Friday, December 07, 2007

Diet soda delusions...

Back in college, I wrote a paper for a journalism class on the misconceptions of Pop Rocks, those fruit-flavored nuggets that fizzled in your mouth. Turns out that even though the urban legend had been proven false years before, a number of people (classmates included) still thought that mixing the candy with soda could cause your stomach to explode. According to legend, this deadly mixture even claimed the life of Mikey – the little boy from the old Life cereal commercials. Obviously, all of these rumors are false. And little Mikey is alive and well, working as an advertising-account manager at a New York radio station.
I bring this up because it seems the old "diet soda makes you fat " fallacy just keeps popping up. Although it's less dramatic than the Pop Rocks/Mikey misconception, it's a recurring food myth nonetheless.
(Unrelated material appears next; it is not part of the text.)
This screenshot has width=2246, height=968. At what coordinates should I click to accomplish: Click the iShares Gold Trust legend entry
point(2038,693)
Here are the facts, for those who are interested. Numerous studies over the years have shown that products - like diet soda - that are sweetened with low-calorie sweeteners like sucralose, saccharin and aspartame can help with weight management. For example, drinking a diet soda instead of the regular version can save 150 calories a day. Over the course of a year, that daily calorie savings could result in a 15-pound weight loss. In fact, the vast majority of scientific literature confirms the safety and benefits of using low-calorie sweeteners and low-calorie products for weight control and weight loss.

For example, a team of researchers from Harvard spent two years investigating how the addition of aspartame to a multidisciplinary weight control program would affect obese women. They found the low-calorie sweetener not only helped with weight loss, but also with long-term weight loss maintenance. Another study – published in a recent issue of "Pediatrics" – discovered that overweight children could prevent further weight gain simply by walking another 2,000 steps a day and reducing their calorie intake by 100. This was done by replacing sugar with Splenda and consuming beverages sweetened with sucralose. Low-calorie sweeteners can help combat obesity because they reduce the energy density of foods while maintaining the palatability.
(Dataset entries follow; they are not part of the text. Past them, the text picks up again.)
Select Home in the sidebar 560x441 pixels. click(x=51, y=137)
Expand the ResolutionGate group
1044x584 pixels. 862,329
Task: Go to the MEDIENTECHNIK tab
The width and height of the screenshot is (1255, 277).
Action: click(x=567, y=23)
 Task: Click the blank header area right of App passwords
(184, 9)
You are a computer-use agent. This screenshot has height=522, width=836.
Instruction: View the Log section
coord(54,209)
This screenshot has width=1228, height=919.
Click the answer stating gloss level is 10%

However, they are not a magic bullet. A person who drinks 12 diet sodas a day or regularly consumes a gallon of sucralose-sweetened ice cream should not expect to lose weight. Instead, low-calorie sweeteners are another tool to incorporate into an overall healthy lifestyle that includes exercise and a balanced diet. The American Diabetes Association, as well as the American Heart Association, agree that diet beverages are a good option for those who want to control their weight and maintain a better lifestyle. A healthy weight can reduce the risk of heart disease, diabetes and other obesity-related illnesses.

So enjoy your diet pop. It will do your body - and your waistline - good.